Cependant Noël approchait, halte appréciée au milieu du dur travail de l’hiver. On allait pendant deux jours regagner le village, retrouver la tiédeur oubliée des maisons, la chaude ambiance de la famille et des amis, changer le menu de lard et de pommes de terre, redevenir un peu le petit enfant qui met son sabot dans la cheminée. Claude avait décidé de quitter son travail la veille de Noël après le repas de midi, afin d’arriver à Courupt avant la tombée de la nuit. Catherine voulait faire un brin de toilette avant la veillée et Claude en avait besoin aussi avec sa barbe de deux mois. Les voilà donc sur la route du retour. Cinq petits kilomètres, mais en sabots dans la neige fraîche, par les sentiers à peine frayés, ce n’est pas rien.

Ils n’étaient pas à mi-chemin que Catherine, qui s’était machinalement retournée, poussa un cri d’effroi : « Claude ! Regarde là-bas ! Le loup ! »

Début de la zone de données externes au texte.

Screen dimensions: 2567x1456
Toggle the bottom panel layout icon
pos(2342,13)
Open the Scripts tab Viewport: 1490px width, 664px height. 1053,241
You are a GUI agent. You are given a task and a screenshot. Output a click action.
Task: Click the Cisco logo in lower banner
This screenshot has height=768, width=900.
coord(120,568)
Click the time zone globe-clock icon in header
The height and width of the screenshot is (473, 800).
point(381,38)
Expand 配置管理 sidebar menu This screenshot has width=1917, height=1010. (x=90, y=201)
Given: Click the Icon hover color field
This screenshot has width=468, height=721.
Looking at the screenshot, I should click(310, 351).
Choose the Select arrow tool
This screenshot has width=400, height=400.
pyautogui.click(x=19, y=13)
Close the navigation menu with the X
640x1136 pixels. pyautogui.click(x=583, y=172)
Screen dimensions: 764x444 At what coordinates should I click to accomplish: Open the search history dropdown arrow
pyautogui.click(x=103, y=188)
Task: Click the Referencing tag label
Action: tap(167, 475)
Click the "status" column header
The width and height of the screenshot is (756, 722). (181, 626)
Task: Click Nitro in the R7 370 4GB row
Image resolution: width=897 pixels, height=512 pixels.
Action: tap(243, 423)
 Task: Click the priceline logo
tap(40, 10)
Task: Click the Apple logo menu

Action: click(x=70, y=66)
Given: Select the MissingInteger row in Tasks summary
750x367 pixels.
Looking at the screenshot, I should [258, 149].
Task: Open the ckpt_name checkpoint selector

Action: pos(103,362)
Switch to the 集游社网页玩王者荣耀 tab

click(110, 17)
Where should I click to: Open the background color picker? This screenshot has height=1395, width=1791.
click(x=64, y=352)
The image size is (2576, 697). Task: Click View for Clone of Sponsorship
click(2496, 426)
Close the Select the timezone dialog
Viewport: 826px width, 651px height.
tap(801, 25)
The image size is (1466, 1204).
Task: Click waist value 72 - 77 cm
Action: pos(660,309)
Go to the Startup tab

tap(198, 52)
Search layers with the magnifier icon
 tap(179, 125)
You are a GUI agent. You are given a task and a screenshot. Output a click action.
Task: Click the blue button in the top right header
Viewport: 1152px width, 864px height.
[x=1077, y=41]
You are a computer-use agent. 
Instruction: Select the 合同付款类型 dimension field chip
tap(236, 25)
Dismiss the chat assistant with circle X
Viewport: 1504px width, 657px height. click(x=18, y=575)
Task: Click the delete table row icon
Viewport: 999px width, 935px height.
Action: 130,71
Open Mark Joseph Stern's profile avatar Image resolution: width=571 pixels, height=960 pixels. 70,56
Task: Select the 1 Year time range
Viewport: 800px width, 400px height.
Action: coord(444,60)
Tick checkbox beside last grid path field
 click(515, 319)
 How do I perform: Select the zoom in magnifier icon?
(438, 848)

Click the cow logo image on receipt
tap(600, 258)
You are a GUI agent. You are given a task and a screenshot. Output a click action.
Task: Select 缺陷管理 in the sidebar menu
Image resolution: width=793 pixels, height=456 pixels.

C’était lui. Loin sur le chemin, mais bien visible dans la neige. Avec son pas allongé et souple, il serait bientôt là. Inutile de fuir, ils ne feraient que retarder son arrivée de quelques minutes. Il fallait trouver un moyen de défense. La hache ! Elle était restée à la hutte. Un gourdin ? Pas le temps d’en couper un avec un couteau. Grimper à un arbre ? Ils traversaient à ce moment une magnifique futaie de hêtres dont les troncs étaient lisses jusqu’à huit ou dix mètres.

Ah ! Si, là-bas, un chênot avec une fourche à deux mètres du sol. Vite, la courte échelle à Catherine qui lui tend la main pour l’aider à se hisser. Il était temps ! Le loup est là, sur leurs talons, horrible à voir avec ses brûlures mal cicatrisées. Tout de suite, il est au pied de l’arbre sur ses pattes de derrière. La gueule ouverte. Il bondit, ses mâchoires claquent dans le vide au ras des pieds de Claude qui n’en mène pas large. Impossible de monter plus haut, la branche supérieure où se cramponne Catherine, vacille dangereusement.

C’est maintenant la guerre d’usure. Qui se fatiguera le premier ? Le loup a tout son temps. Nos deux héros commencent à trembler sur leur perchoir. Leurs sabots sont restés à terre, leurs mains et leurs pieds ne sentent plus l’appui des branches. Catherine pleure silencieusement. Les minutes passent longues comme des heures et les heures longues comme des jours. Ils ont bien essayé d’appeler, mais qui peut les entendre ?

La nuit commence à tomber. Claude à l’aide de sa ceinture a attaché Catherine au tronc. Elle, au moins, s’en tirera. Lui sent ses forces l’abandonner. Deux fois déjà son pied a dérapé sur l’écorce gelée. Le loup s’est un peu reculé, comme pour jouir du spectacle. Il tient sa vengeance. De temps en temps, un sourd grondement sort de sa gorge, mais il ne saute plus : il a deviné qu’il n’a plus qu’à attendre. Claude est épuisé, ses mains glissent, ses doigts gourds ne peuvent plus serrer la branche. C’est fini, le voilà à terre face au fauve qui s’est dressé, prêt à lui bondir à la gorge.

Alors une idée insensée lui traverse l’esprit : sa dernière chance. IL hurle : « Catherine ! Le chaudron ! Jette ! » Dans le cerveau primitif du loup, qui a gardé la mémoire de l’horrible brûlure, c’est la panique. Avec un cri perçant, il fait volte-face et s’enfuit de toute la vitesse de ses pattes. On ne l’a jamais revu.

C’est tout tremblants que Claude et Catherine arrivèrent à Courupt où il fallut plusieurs tasses de vin chaud pour les réchauffer et avec quelle joie ils chantèrent ce soir-là le Noël de Moiremont.

Je connais deux versions de ce conte argonnais de Claude, Catherine et le loup, mais je préfère cette version, surtout à l’approche de Noël.